In $\triangle\,$ABC if BC is unity and $\sin\frac{A}{2} = x_1, \sin\frac{B}{2} = x_2, \cos\frac{A}{2} = x_3, \cos\frac{B}{2} = x_4$ with $$ \left(\frac{x_1}{x_2}\right)^ {2007} - \left(\frac{x_3}{x_4}\right)^{2006} = 0 $$ then the length of AC is equal to $\ldots$.
I tried using sine rule and arrive at an expression for b but have not been able to do so.
Any help would be appreciated. Thanks in advance.

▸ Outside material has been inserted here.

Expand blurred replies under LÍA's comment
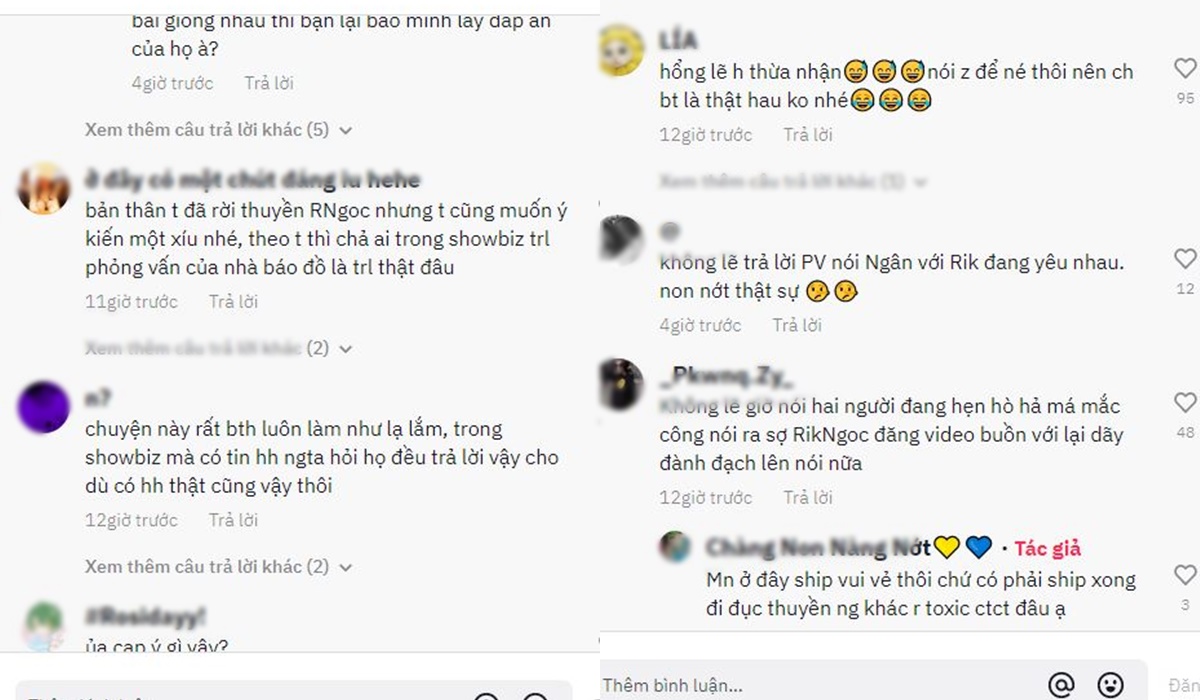The image size is (1200, 700). [793, 182]
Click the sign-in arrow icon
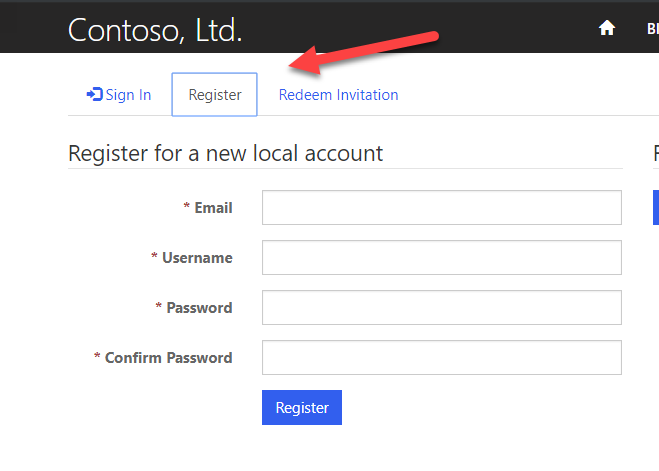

In a given $\triangle$ both $\displaystyle \frac{A}{2},\frac{B}{2}\in\bigg(0,\frac{\pi}{2}\bigg).$
For $x\in(0,\dfrac{\pi}{2})$, $\sin x$ is a strictly increasing function whereas $\cos x$ is a strictly decreasing function.
Now if $\displaystyle \frac{A}{2}>\frac{B}{2}$ then $\displaystyle \sin\frac{A}{2}>\sin\frac{B}{2}$ and $\displaystyle \cos\frac{A}{2}<\cos\frac{B}{2}$. So $x_{1}>x_{2}$ and $x_{3}<x_{4}$.
So $x^{2007}_{1}x^{2006}_{4}=x^{2007}_{2}x^{2006}_{3}$ not possible.
Similarly if $\displaystyle \frac{A}{2}<\frac{B}{2}$ then $\displaystyle \sin\frac{A}{2}<\sin\frac{B}{2}$ and $\displaystyle \cos\frac{A}{2}>\cos\frac{B}{2}$. So $x_{1}<x_{2}$ and $x_{3}>x_{4}$.
So $x^{2007}_{1}x^{2006}_{4}=x^{2007}_{2}x^{2006}_{3}$ not possible.
Therefore the only possibility is $\displaystyle \frac{A}{2}=\frac{B}{2}.$
So $x_{1}=x_{2}$ and $x_{3}=x_{4}.$
In that case $\triangle ABC$ is isosceles with $\angle ABC=\angle CAB.$ So $AC=BC=1$ unit.